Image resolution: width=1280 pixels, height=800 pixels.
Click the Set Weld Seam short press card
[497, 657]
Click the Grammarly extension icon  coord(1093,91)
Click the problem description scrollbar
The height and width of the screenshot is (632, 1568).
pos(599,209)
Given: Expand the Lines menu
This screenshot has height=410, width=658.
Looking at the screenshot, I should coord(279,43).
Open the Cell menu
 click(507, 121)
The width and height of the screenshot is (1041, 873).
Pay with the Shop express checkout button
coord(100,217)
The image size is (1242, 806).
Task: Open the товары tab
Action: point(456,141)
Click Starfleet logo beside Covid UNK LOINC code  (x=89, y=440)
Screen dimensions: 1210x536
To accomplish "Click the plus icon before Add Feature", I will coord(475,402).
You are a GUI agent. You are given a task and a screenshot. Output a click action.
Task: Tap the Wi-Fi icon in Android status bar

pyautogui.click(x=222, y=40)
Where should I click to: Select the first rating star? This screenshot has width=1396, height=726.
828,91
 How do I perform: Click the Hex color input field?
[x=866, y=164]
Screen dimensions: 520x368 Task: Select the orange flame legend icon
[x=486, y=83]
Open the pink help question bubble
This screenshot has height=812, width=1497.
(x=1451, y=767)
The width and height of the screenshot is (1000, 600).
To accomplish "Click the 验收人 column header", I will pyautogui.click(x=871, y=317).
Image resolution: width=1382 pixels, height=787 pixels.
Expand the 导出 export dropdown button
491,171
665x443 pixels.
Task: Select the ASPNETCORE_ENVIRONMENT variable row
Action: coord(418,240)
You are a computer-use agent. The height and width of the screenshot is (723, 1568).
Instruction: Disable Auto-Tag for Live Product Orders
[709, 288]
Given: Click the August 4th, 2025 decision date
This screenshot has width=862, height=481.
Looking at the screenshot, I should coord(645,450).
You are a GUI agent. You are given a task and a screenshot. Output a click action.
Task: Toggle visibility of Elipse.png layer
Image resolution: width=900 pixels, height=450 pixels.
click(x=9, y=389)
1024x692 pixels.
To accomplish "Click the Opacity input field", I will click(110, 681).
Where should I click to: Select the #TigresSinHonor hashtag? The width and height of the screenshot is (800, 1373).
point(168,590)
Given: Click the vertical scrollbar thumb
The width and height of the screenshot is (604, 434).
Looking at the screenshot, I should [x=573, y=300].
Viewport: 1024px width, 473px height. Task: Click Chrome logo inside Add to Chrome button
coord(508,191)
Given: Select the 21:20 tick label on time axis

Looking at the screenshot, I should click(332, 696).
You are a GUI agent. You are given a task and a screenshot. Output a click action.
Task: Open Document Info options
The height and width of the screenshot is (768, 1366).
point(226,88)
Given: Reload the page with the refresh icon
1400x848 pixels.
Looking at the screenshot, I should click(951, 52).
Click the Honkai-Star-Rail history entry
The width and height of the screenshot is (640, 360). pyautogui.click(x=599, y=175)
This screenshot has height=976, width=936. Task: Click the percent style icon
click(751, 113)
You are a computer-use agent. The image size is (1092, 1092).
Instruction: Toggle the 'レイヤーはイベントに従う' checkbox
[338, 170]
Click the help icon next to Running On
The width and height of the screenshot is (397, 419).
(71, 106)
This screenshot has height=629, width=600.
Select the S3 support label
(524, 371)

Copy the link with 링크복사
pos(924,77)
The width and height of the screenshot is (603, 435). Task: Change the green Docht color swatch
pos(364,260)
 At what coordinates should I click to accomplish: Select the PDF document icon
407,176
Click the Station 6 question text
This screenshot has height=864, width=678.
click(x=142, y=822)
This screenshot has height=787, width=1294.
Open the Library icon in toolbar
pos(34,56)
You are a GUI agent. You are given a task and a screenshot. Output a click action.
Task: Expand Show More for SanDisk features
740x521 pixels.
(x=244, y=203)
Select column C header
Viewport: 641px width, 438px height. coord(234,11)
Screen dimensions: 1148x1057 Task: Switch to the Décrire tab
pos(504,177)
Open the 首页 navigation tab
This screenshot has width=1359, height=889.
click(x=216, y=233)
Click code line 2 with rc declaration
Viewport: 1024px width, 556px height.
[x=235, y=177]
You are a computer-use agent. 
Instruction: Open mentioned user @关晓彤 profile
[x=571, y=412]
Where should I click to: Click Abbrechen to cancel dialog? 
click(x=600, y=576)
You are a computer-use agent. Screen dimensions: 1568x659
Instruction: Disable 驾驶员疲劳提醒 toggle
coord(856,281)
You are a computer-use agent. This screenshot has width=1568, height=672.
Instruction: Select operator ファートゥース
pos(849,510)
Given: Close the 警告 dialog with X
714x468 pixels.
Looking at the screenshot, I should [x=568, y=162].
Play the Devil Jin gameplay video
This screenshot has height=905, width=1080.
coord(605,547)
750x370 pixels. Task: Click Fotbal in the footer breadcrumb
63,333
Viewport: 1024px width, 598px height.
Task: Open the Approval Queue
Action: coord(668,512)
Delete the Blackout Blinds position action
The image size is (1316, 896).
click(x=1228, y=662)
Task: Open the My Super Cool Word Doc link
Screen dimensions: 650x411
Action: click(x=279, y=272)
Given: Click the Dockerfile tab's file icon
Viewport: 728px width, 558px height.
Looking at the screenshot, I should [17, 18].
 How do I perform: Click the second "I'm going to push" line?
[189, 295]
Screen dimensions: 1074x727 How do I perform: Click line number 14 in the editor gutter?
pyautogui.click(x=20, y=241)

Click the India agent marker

### EXERCISE DESCRIPTION
Reproduce the entries above in full and exactly.

### EXERCISE OUTPUT
Image resolution: width=1280 pixels, height=800 pixels.
Click the Set Weld Seam short press card
[497, 657]
Click the Grammarly extension icon  coord(1093,91)
Click the problem description scrollbar
The height and width of the screenshot is (632, 1568).
pos(599,209)
Given: Expand the Lines menu
This screenshot has height=410, width=658.
Looking at the screenshot, I should coord(279,43).
Open the Cell menu
 click(507, 121)
The width and height of the screenshot is (1041, 873).
Pay with the Shop express checkout button
coord(100,217)
The image size is (1242, 806).
Task: Open the товары tab
Action: point(456,141)
Click Starfleet logo beside Covid UNK LOINC code  (x=89, y=440)
Screen dimensions: 1210x536
To accomplish "Click the plus icon before Add Feature", I will coord(475,402).
You are a GUI agent. You are given a task and a screenshot. Output a click action.
Task: Tap the Wi-Fi icon in Android status bar

pyautogui.click(x=222, y=40)
Where should I click to: Select the first rating star? This screenshot has width=1396, height=726.
828,91
 How do I perform: Click the Hex color input field?
[x=866, y=164]
Screen dimensions: 520x368 Task: Select the orange flame legend icon
[x=486, y=83]
Open the pink help question bubble
This screenshot has height=812, width=1497.
(x=1451, y=767)
The width and height of the screenshot is (1000, 600).
To accomplish "Click the 验收人 column header", I will pyautogui.click(x=871, y=317).
Image resolution: width=1382 pixels, height=787 pixels.
Expand the 导出 export dropdown button
491,171
665x443 pixels.
Task: Select the ASPNETCORE_ENVIRONMENT variable row
Action: coord(418,240)
You are a computer-use agent. The height and width of the screenshot is (723, 1568).
Instruction: Disable Auto-Tag for Live Product Orders
[709, 288]
Given: Click the August 4th, 2025 decision date
This screenshot has width=862, height=481.
Looking at the screenshot, I should coord(645,450).
You are a GUI agent. You are given a task and a screenshot. Output a click action.
Task: Toggle visibility of Elipse.png layer
Image resolution: width=900 pixels, height=450 pixels.
click(x=9, y=389)
1024x692 pixels.
To accomplish "Click the Opacity input field", I will click(110, 681).
Where should I click to: Select the #TigresSinHonor hashtag? The width and height of the screenshot is (800, 1373).
point(168,590)
Given: Click the vertical scrollbar thumb
The width and height of the screenshot is (604, 434).
Looking at the screenshot, I should [x=573, y=300].
Viewport: 1024px width, 473px height. Task: Click Chrome logo inside Add to Chrome button
coord(508,191)
Given: Select the 21:20 tick label on time axis

Looking at the screenshot, I should click(332, 696).
You are a GUI agent. You are given a task and a screenshot. Output a click action.
Task: Open Document Info options
The height and width of the screenshot is (768, 1366).
point(226,88)
Given: Reload the page with the refresh icon
1400x848 pixels.
Looking at the screenshot, I should click(951, 52).
Click the Honkai-Star-Rail history entry
The width and height of the screenshot is (640, 360). pyautogui.click(x=599, y=175)
This screenshot has height=976, width=936. Task: Click the percent style icon
click(751, 113)
You are a computer-use agent. The image size is (1092, 1092).
Instruction: Toggle the 'レイヤーはイベントに従う' checkbox
[338, 170]
Click the help icon next to Running On
The width and height of the screenshot is (397, 419).
(71, 106)
This screenshot has height=629, width=600.
Select the S3 support label
(524, 371)

Copy the link with 링크복사
pos(924,77)
The width and height of the screenshot is (603, 435). Task: Change the green Docht color swatch
pos(364,260)
 At what coordinates should I click to accomplish: Select the PDF document icon
407,176
Click the Station 6 question text
This screenshot has height=864, width=678.
click(x=142, y=822)
This screenshot has height=787, width=1294.
Open the Library icon in toolbar
pos(34,56)
You are a GUI agent. You are given a task and a screenshot. Output a click action.
Task: Expand Show More for SanDisk features
740x521 pixels.
(x=244, y=203)
Select column C header
Viewport: 641px width, 438px height. coord(234,11)
Screen dimensions: 1148x1057 Task: Switch to the Décrire tab
pos(504,177)
Open the 首页 navigation tab
This screenshot has width=1359, height=889.
click(x=216, y=233)
Click code line 2 with rc declaration
Viewport: 1024px width, 556px height.
[x=235, y=177]
You are a computer-use agent. 
Instruction: Open mentioned user @关晓彤 profile
[x=571, y=412]
Where should I click to: Click Abbrechen to cancel dialog? 
click(x=600, y=576)
You are a computer-use agent. Screen dimensions: 1568x659
Instruction: Disable 驾驶员疲劳提醒 toggle
coord(856,281)
You are a computer-use agent. This screenshot has width=1568, height=672.
Instruction: Select operator ファートゥース
pos(849,510)
Given: Close the 警告 dialog with X
714x468 pixels.
Looking at the screenshot, I should [x=568, y=162].
Play the Devil Jin gameplay video
This screenshot has height=905, width=1080.
coord(605,547)
750x370 pixels. Task: Click Fotbal in the footer breadcrumb
63,333
Viewport: 1024px width, 598px height.
Task: Open the Approval Queue
Action: coord(668,512)
Delete the Blackout Blinds position action
The image size is (1316, 896).
click(x=1228, y=662)
Task: Open the My Super Cool Word Doc link
Screen dimensions: 650x411
Action: click(x=279, y=272)
Given: Click the Dockerfile tab's file icon
Viewport: 728px width, 558px height.
Looking at the screenshot, I should [17, 18].
 How do I perform: Click the second "I'm going to push" line?
[189, 295]
Screen dimensions: 1074x727 How do I perform: Click line number 14 in the editor gutter?
pyautogui.click(x=20, y=241)

Click the India agent marker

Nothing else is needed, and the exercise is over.